BEGIN
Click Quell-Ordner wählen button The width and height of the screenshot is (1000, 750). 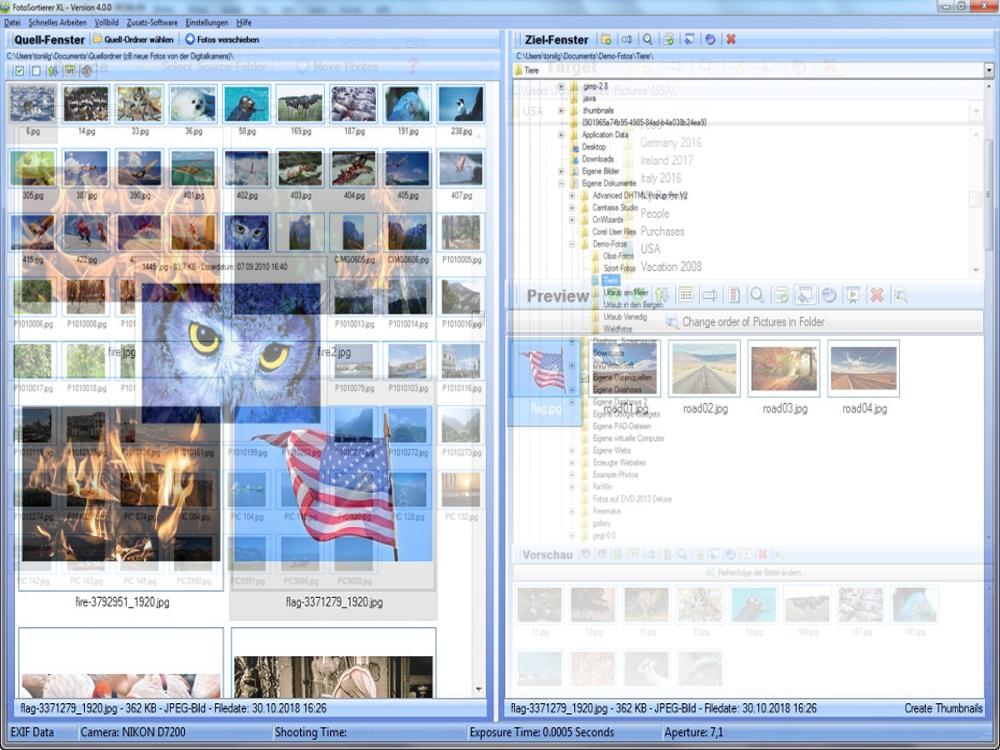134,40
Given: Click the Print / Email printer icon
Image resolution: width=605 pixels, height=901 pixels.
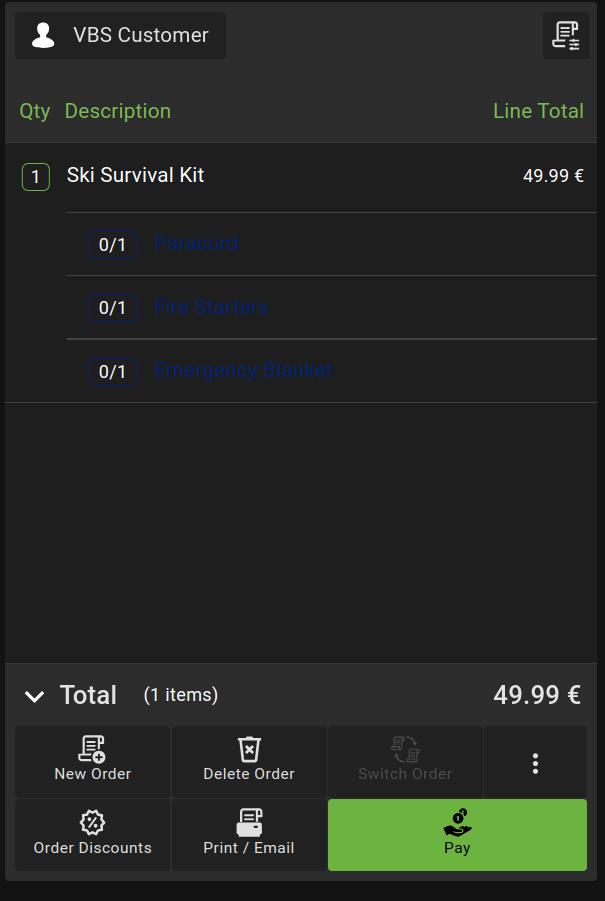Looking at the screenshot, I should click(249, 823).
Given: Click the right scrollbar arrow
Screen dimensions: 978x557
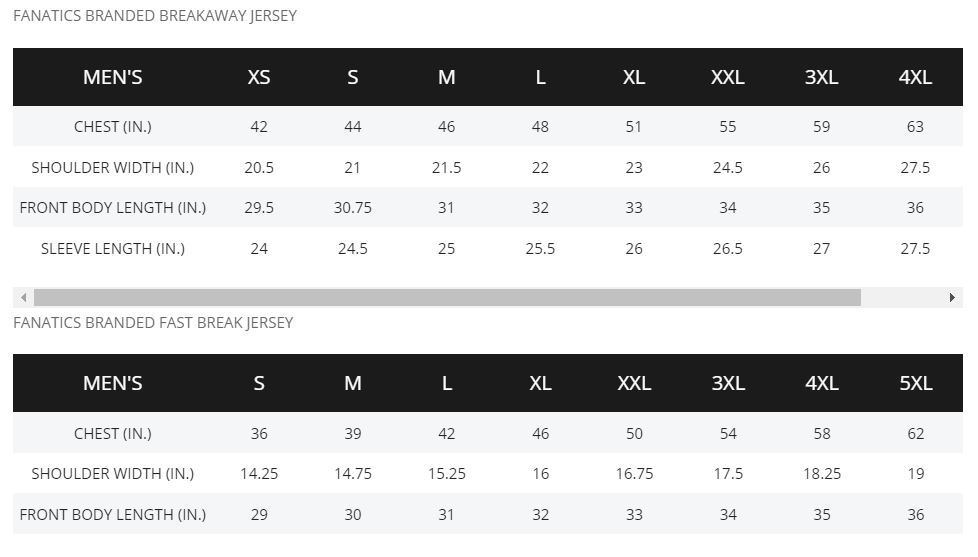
END
BEGIN
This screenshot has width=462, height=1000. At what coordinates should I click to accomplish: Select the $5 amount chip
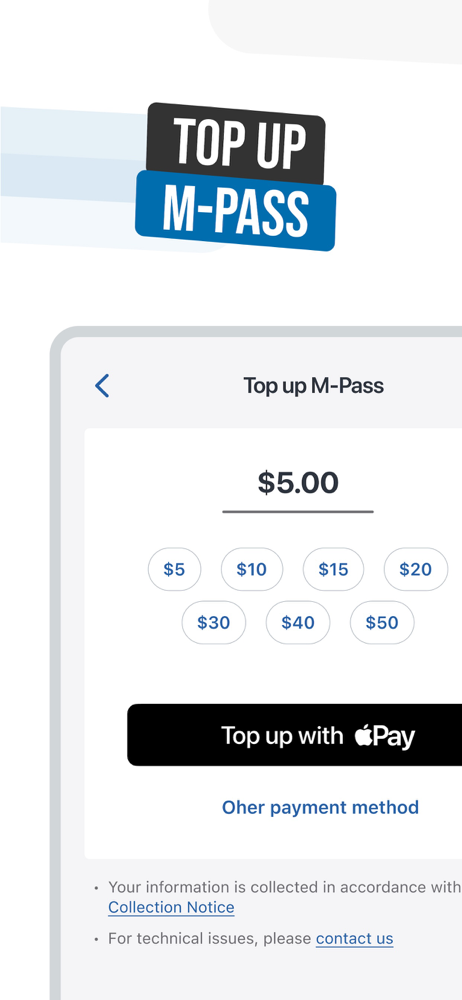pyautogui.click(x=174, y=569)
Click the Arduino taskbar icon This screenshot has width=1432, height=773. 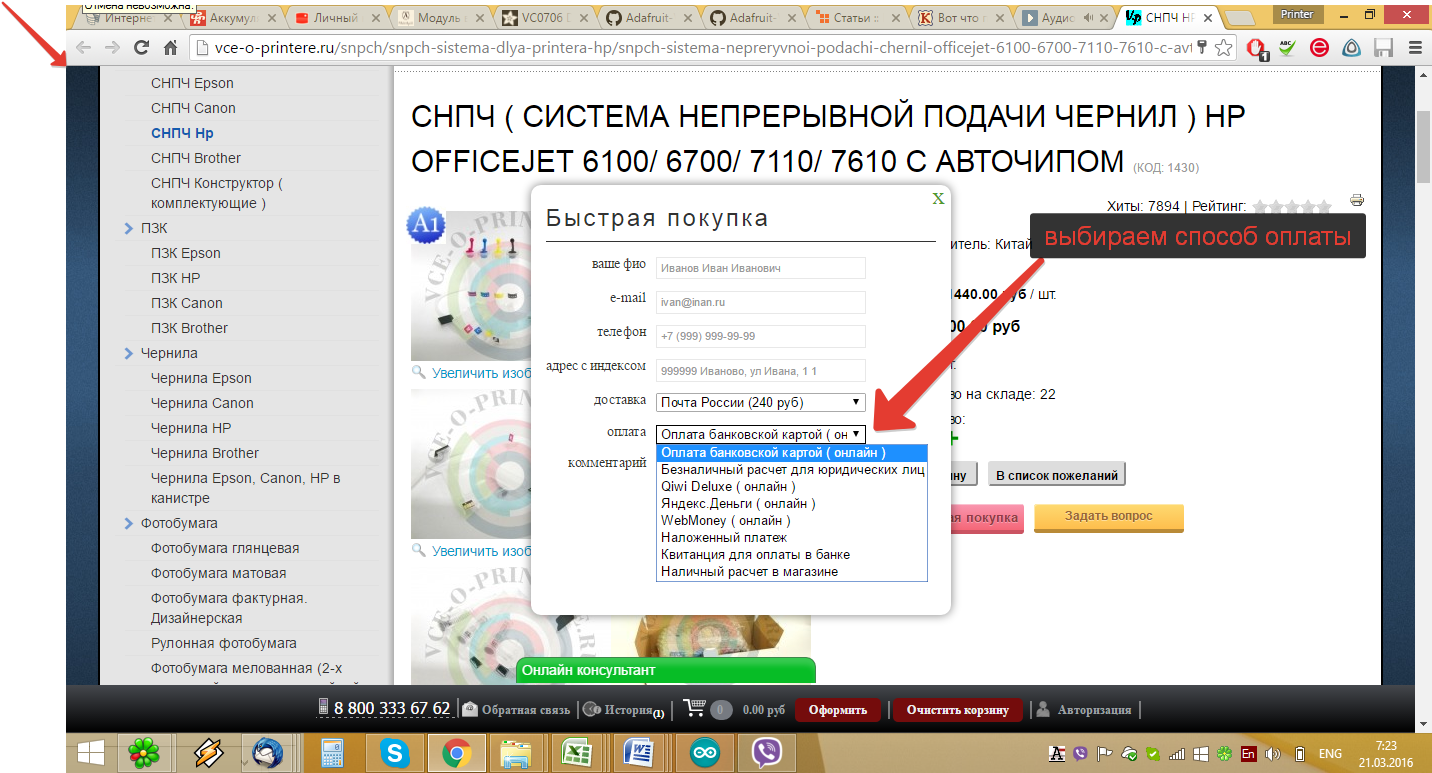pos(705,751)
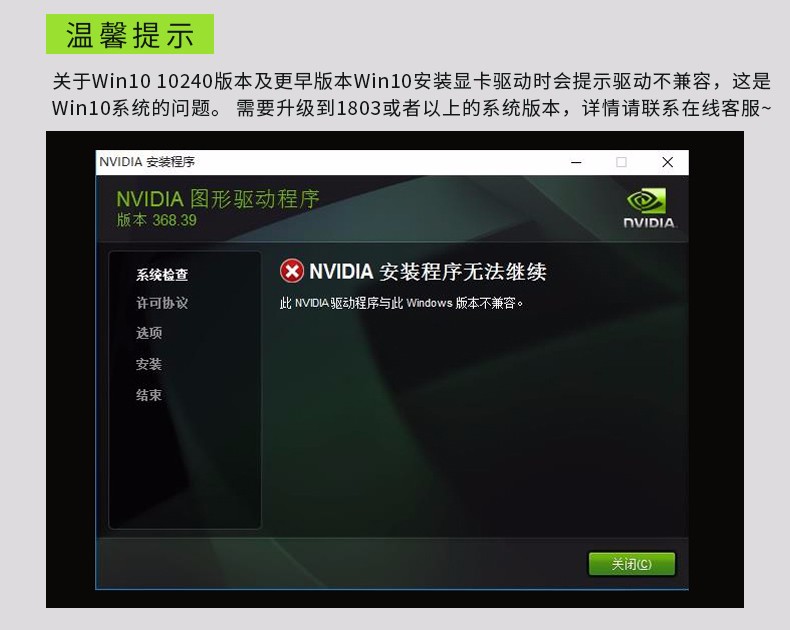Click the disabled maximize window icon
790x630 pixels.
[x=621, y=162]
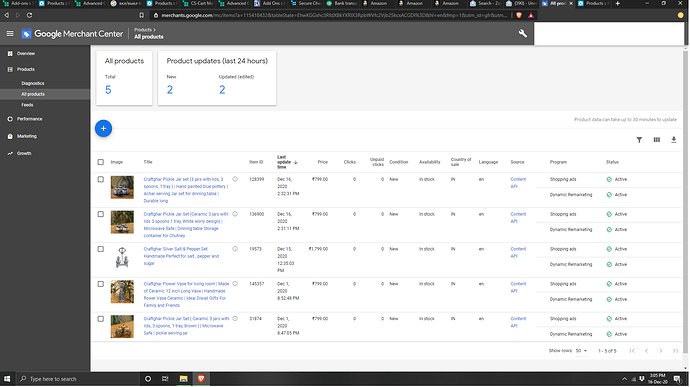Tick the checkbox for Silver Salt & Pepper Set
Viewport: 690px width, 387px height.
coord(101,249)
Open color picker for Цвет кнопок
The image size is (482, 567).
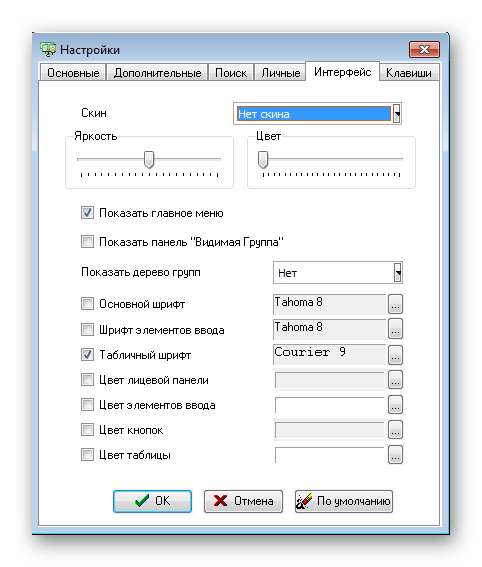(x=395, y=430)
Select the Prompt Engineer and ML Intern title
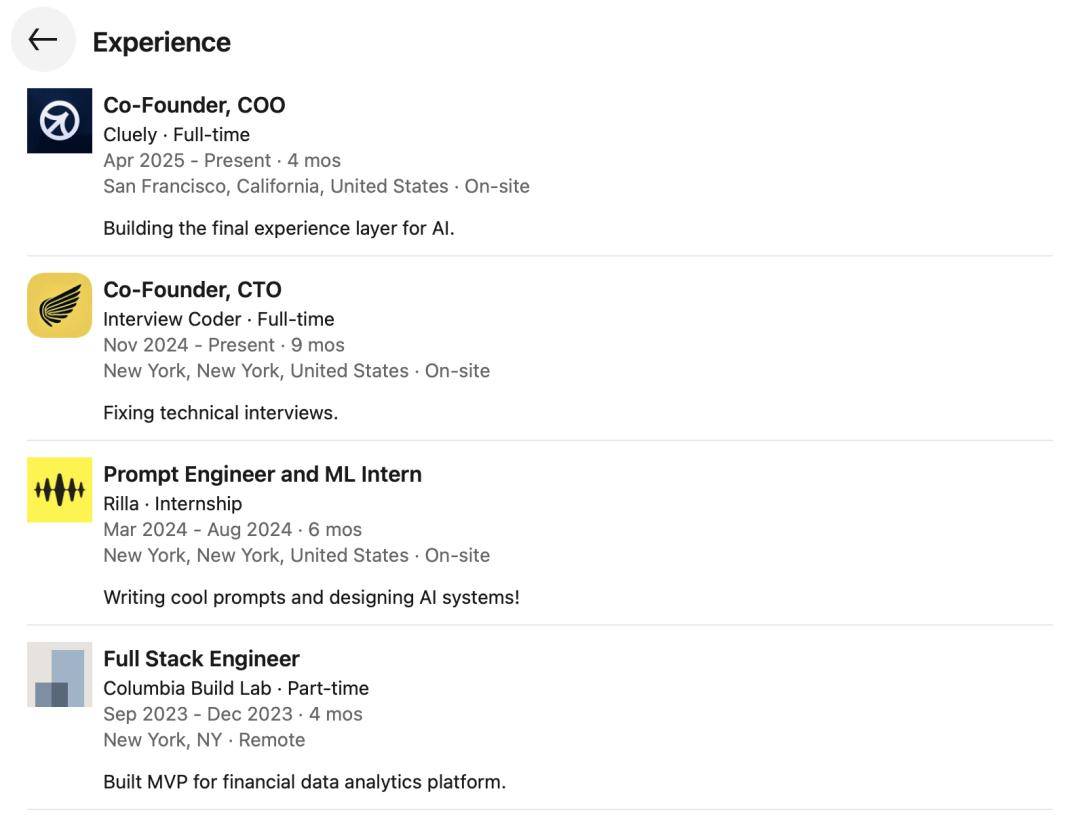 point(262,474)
END
* What is being asked *
Every line of the listing above that includes "Given" should be copied out.

* Expected answer *
Given: Click the Print / Email printer icon
Given: Click the right scrollbar arrow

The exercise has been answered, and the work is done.